Heather Hopson wants to make life easier for single mothers in Allegheny County.
Through the parenting group, Single Mom Defined, Hopson created a support system for local women that includes a babysitting cooperative, a meal delivery service and other community resources.
Single Mom Defined arose from Hopson’s 2018 photo essay and video series art installation featuring more than 100 Black moms with their kids. It was her way of conveying the real story behind the images and counteracting the negative stereotypes.
Before the Covid crisis, the private Facebook page for the group had 600 members; now there are more than 1,700 women of all ages, ethnicities and religious affiliations.
“We are moms who need to not only take care of our children but also take care of ourselves,” says the founder of Motor Mouth Multimedia. “All moms deserve a night off from cooking. All moms deserve paid family and medical leave in case they do get sick during these turbulent times. And all moms need a village: to vent, to support, to cheer on, to navigate this pandemic together.”
According to the 2016 Fephisphere report published by the Women and Girls Foundation, approximately 77 percent of impoverished households in Pittsburgh are headed by single moms.
After analyzing the Qualitative Study of Single Mothers in Allegheny County, Single Mom Defined surveyed members to ask what they needed to thrive and succeed.
Many mothers expressed the desire for opportunities to connect with other moms, resources and advocacy opportunities. But obstacles such as lack of childcare, transportation, and/or money prevented them from doing so.
A countywide babysitting cooperative, based in Beltzhoover, Clairton, East End and Homewood, was established among members to meet those needs. Single Mom Defined also supports co-op members by supplying strategies and training through the local nonprofit, Trying Together. Due to COVID-19 restrictions, all activities are virtual.
Last month, Hopson teamed up with Naomi Ritter of the EAT Initiative and 412 Food Rescue to host a weekly virtual dinner party for single moms.
With support from the United Way of Southwestern Pennsylvania, the first Moms Night Off event was held on November 19. Guided by the Food Rescue Hero app, a small army of volunteers delivered three-course, family-style meals, along with healing facial masks and sugar scrubs, to about 120 members of the parenting group.
“Being a single mom during the pandemic has taken stress to a new level,” says member Leah Walker. “Not having to worry about Saturday night meals has allowed me time for not only self-care but family fun night. We appreciate Single Mom Defined for ‘getting it.’”
Last Saturday, the moms got “Self-Care Check-In,” a guided journal written by Pittsburgh native GG Renee Hill. Moms logged on to the virtual dinner party for a writing workshop facilitated by the author. They learned how to record their personal stories and advocate for their family’s needs, such as the national Paid Leave for All campaign.
Throughout December, moms are also joining in yoga sessions led by Alecia Young Yoga Motif and Yvette Shipman of MOTEASA.

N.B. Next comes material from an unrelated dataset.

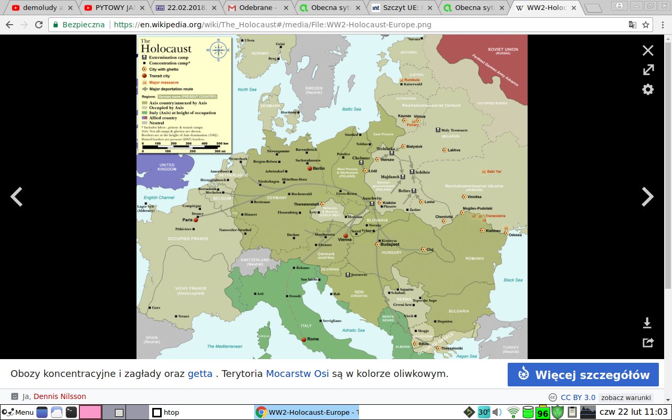Screen dimensions: 672x420
Task: Download the map file using the arrow icon
Action: [x=647, y=323]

“When you run in 1,000 directions and give of yourself, a meal provided not only nourishes our bodies but also our souls,” member Tori Snyder says.

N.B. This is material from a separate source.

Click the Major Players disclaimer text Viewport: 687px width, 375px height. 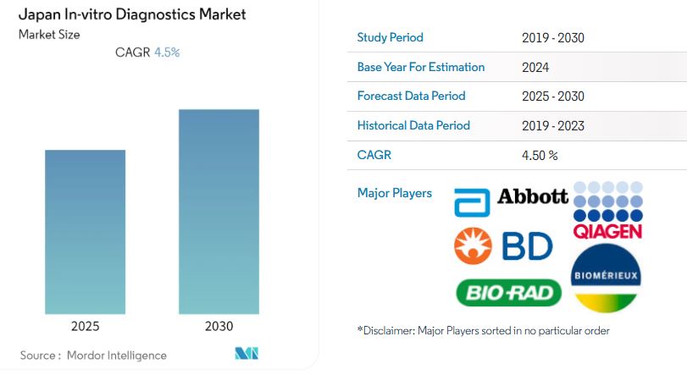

“The kindness and support are generously given by Single Mom Defined, and the meals given mean more than just a meal. It’s a chance to relax and enjoy our children.”

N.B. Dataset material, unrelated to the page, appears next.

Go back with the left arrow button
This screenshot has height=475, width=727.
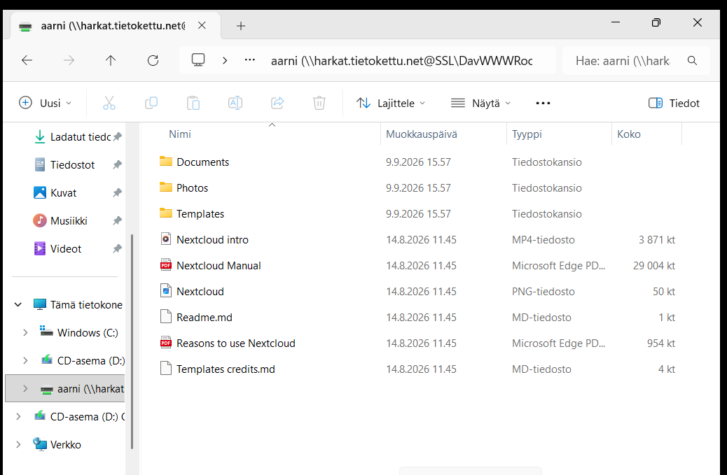[27, 60]
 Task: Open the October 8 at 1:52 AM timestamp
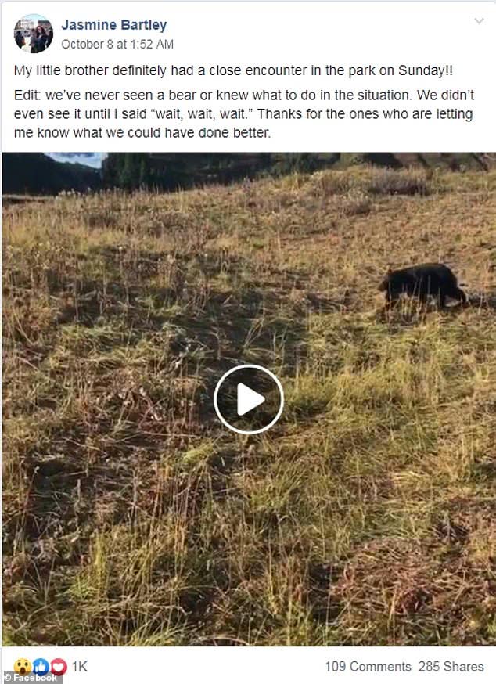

On December 26th, moms will receive bath and body products and essential oils as well as children’s toys donated by IKEA Pittsburgh.
Hopson is working to obtain funding to continue the Moms Night Out events throughout 2021. She’s now recruiting volunteers. Want to help? Send an email to 412 Food Rescue and say you want to support the single mothers initiative. Monetary donations can be made online.
“Coronavirus has impacted all families, but especially those led by women–4x as many women as men have left the workforce since Covid-19 emerged,” said Heather Arnet, CEO of the Women and Girls Foundation which is a partner in Single Moms Defined. “Women, Black and Brown women especially, are more likely to be front line workers without access to paid leave. With increasing caregiving responsibilities at home, as a result of online schooling and child care center closures, single moms are having a harder time navigating this turbulent time. We hope Moms Night Off can provide a reprieve while engaging moms in advocating for the policies they and their families need to thrive.”
Tifanee-Rae Young is a support group member as well as a volunteer driver. “The weekends are a time to relax, yet I choose to show other moms that their hard work doesn’t go unnoticed,” she says. “Delivering the meals and seeing the smiles on everyone’s face makes everything worthwhile.”